Bush Praised Walter Reed Hospital Four Years Ago In Visit There; But Seeks VA Hospital Cutbacks


By Sherwood Ross

Yesterday (March 1), Walter Reed hospital director Major General George Weightman got canned. Army Secretary Francis Harvey said he lost "trust and confidence" in his ability to make improvements. Yet Weightman may be only a human sacrifice to propitiate public opinion when, in point of fact, the shoddy treatment of veterans' at the Pentagon's flagship hospital is really the fault of the White House.

Recall that when President Bush visited Walter Reed on January 17, 2003 he praised it. On that occasion, Bush said, "Having been here and seeing the care that these troops (from Afghanistan) get is comforting for me and Laura. We are--should and must provide the best care for anybody who is willing to put their life in harm's way." Either Bush was dissembling or Walter Reed has careened madly downhill on his watch.
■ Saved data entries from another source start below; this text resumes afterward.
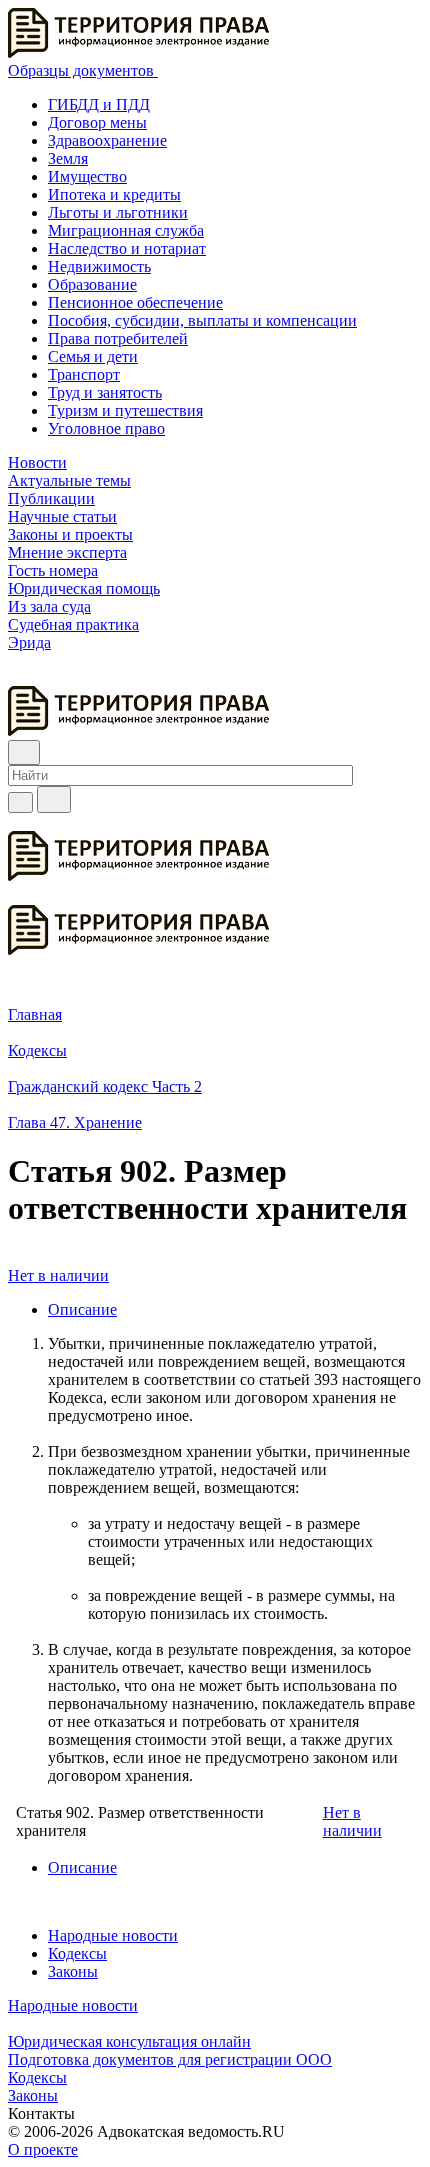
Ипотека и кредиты (114, 194)
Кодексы (77, 1953)
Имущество (87, 176)
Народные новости (113, 1935)
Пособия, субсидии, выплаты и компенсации (202, 320)
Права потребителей (118, 338)
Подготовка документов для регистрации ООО (170, 2059)
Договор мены (97, 122)
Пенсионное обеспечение (135, 302)
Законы (73, 1971)
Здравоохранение (107, 140)
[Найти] (54, 799)
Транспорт (84, 374)
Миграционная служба (126, 230)
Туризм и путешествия (125, 410)
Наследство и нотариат (127, 248)
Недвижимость (99, 266)
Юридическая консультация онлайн (129, 2041)
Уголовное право (106, 428)
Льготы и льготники (118, 212)
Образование (92, 284)
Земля (68, 158)
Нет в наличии (58, 1275)
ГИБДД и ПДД (99, 104)
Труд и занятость (105, 392)
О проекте (43, 2149)
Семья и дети (93, 356)
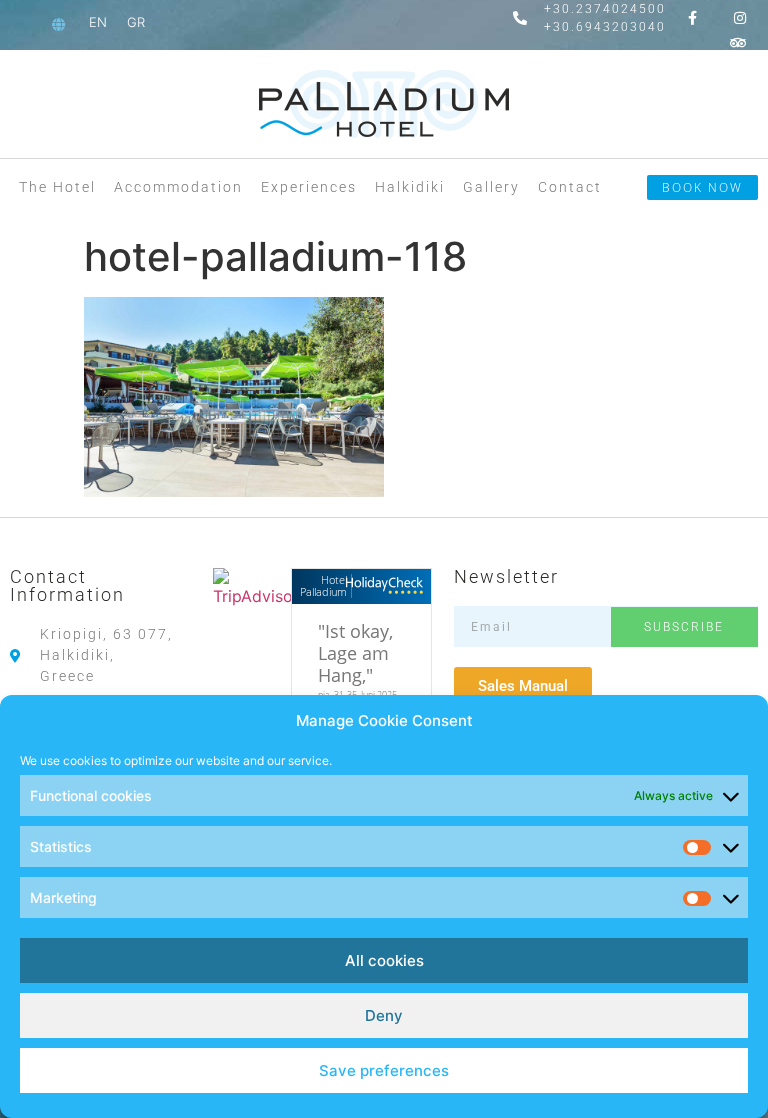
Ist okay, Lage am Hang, (355, 653)
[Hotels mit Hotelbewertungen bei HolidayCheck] (387, 586)
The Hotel (57, 187)
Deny (384, 1015)
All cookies (384, 960)
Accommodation (178, 187)
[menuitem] (98, 22)
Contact (570, 187)
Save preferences (384, 1070)
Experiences (309, 187)
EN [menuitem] (98, 22)
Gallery (491, 187)
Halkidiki (410, 187)
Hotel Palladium (323, 585)
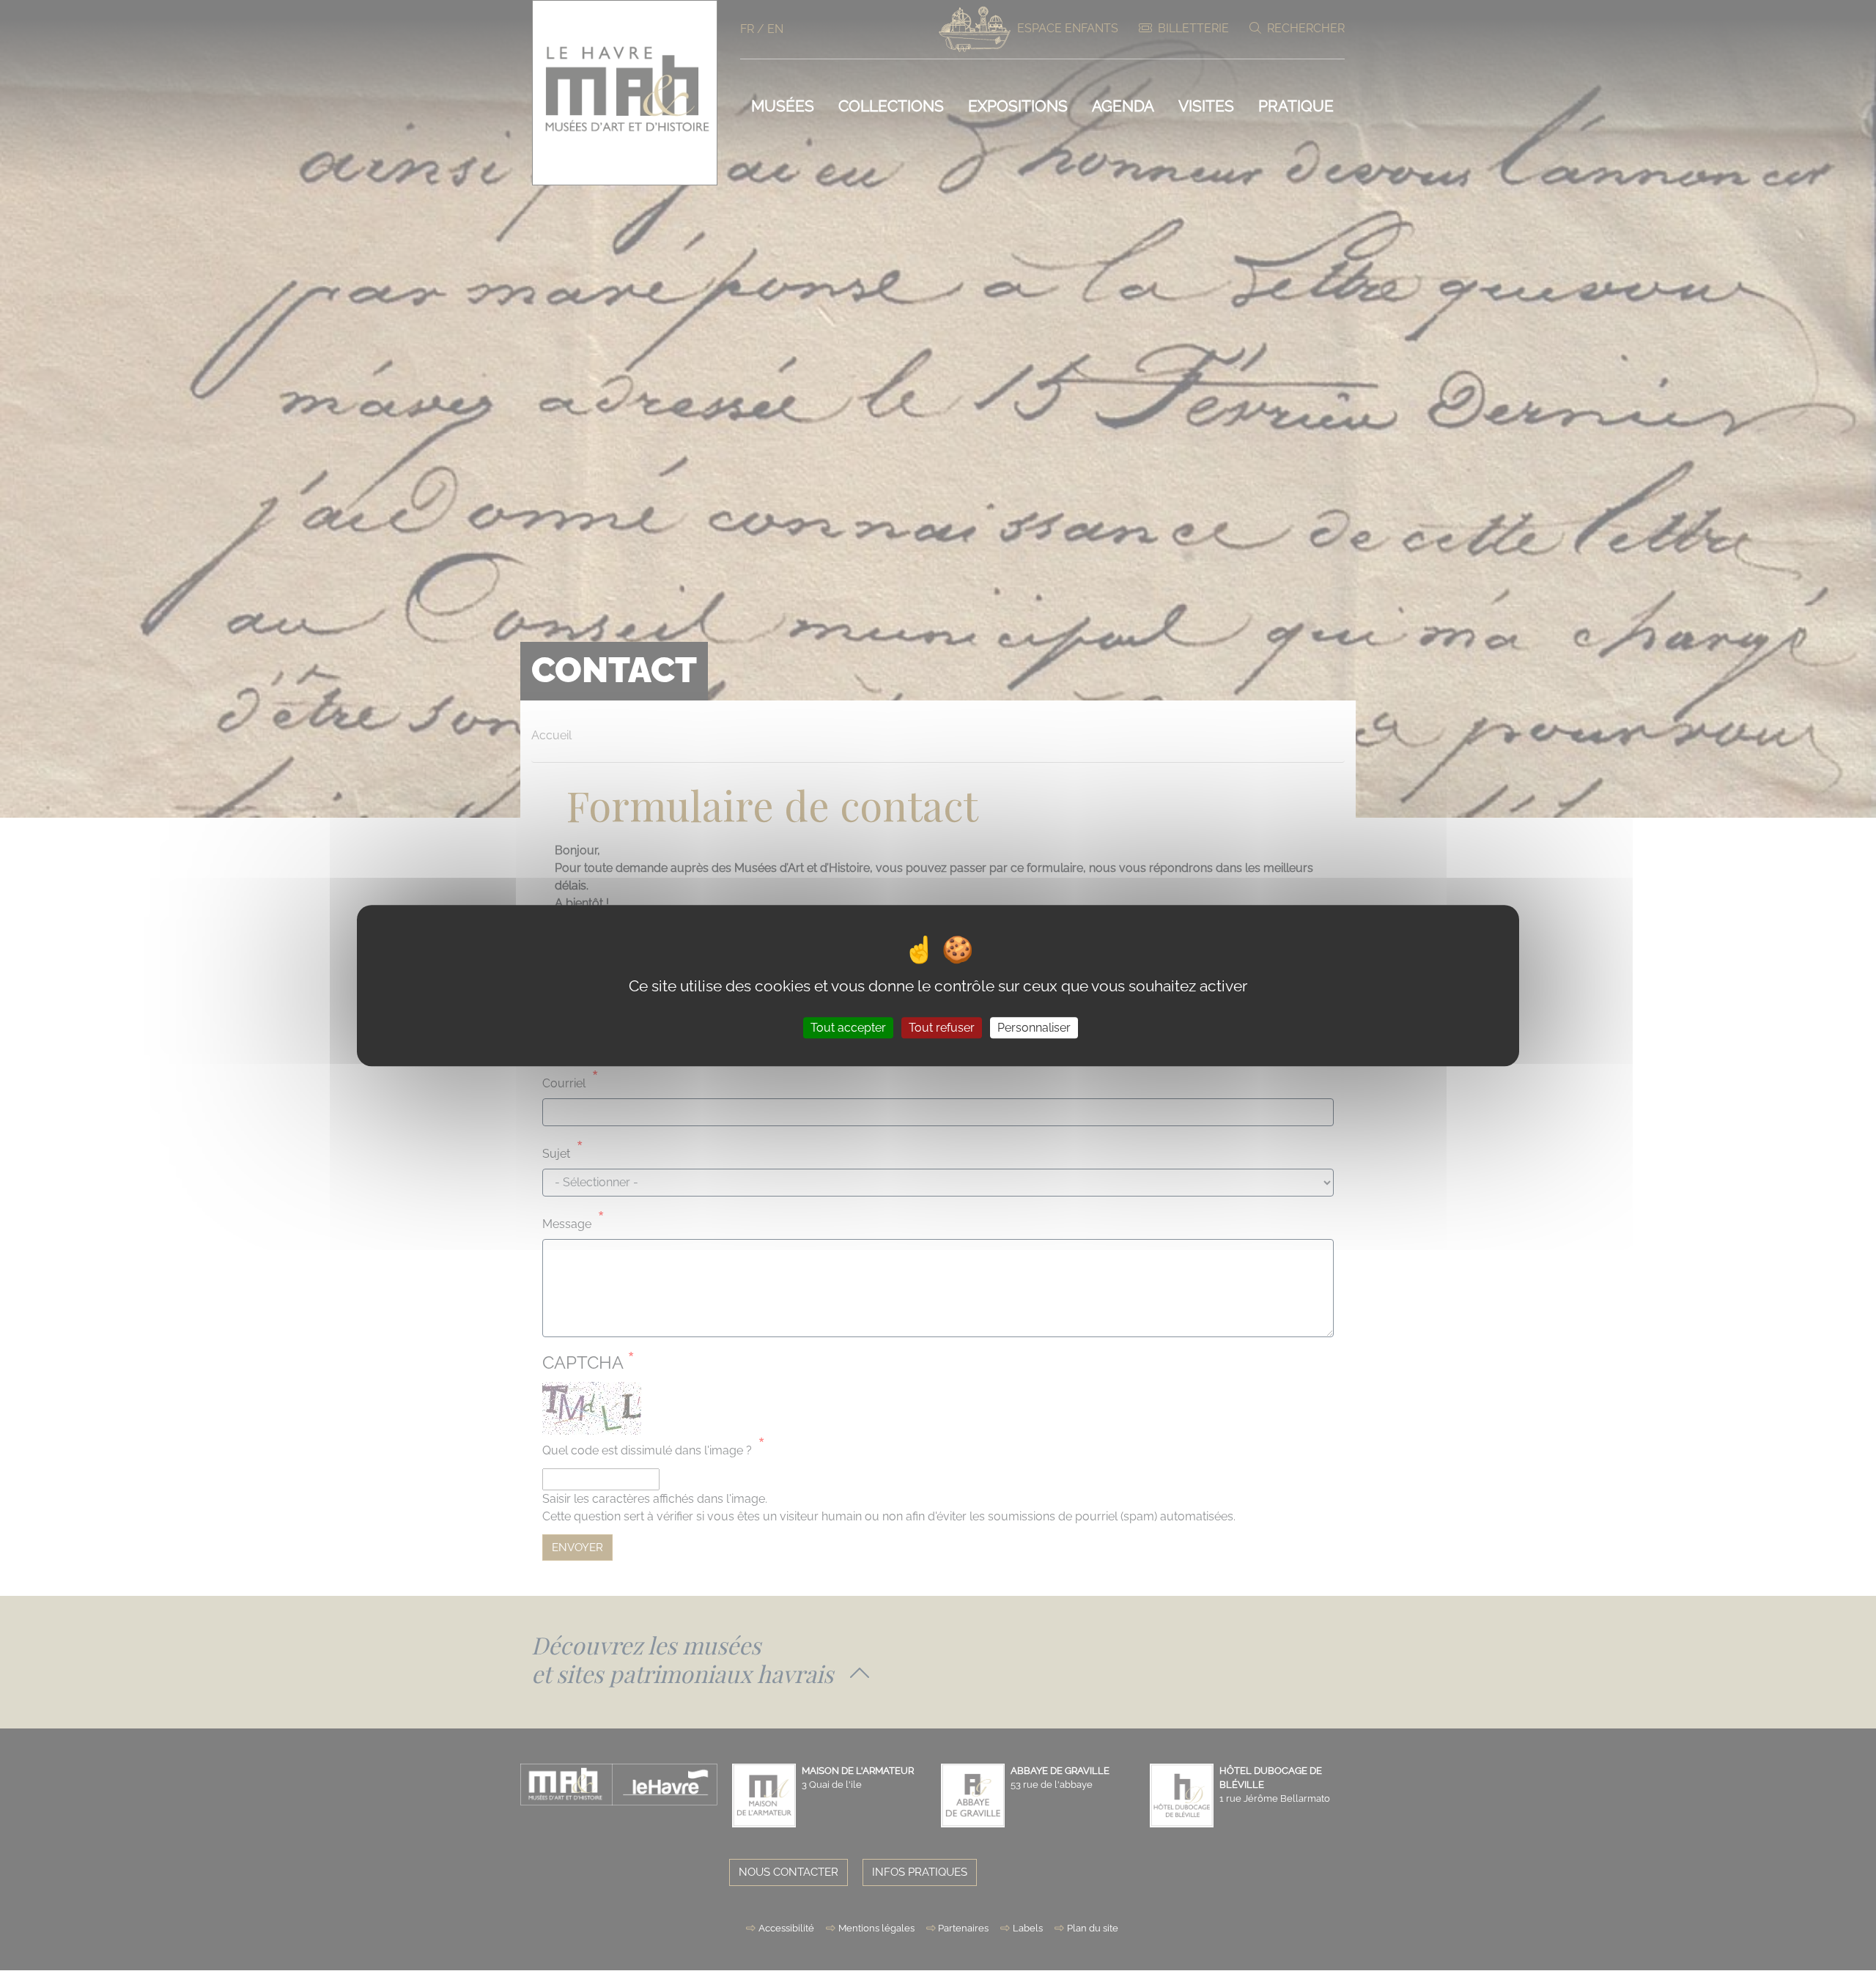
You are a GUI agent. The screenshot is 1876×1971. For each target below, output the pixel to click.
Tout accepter (848, 1028)
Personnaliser (1034, 1028)
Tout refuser (942, 1028)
Anyway, go figure. Bush hails conditions at Walter Reed, a military facility that is not part of the VA system and where conditions are deplorable, yet, during his tenure, he has worked to make it tougher for vets to get care at VA hospitals which, for the most part, are excellent, as this vet can personally attest.

"Ten years ago, veterans hospitals were dangerous, dirty, and scandal-ridden," The Washington Monthly reported in its January, 2005 issue. "Today, they're producing the highest quality care in the country. Their turnaround points the way toward solving America's health-care crisis."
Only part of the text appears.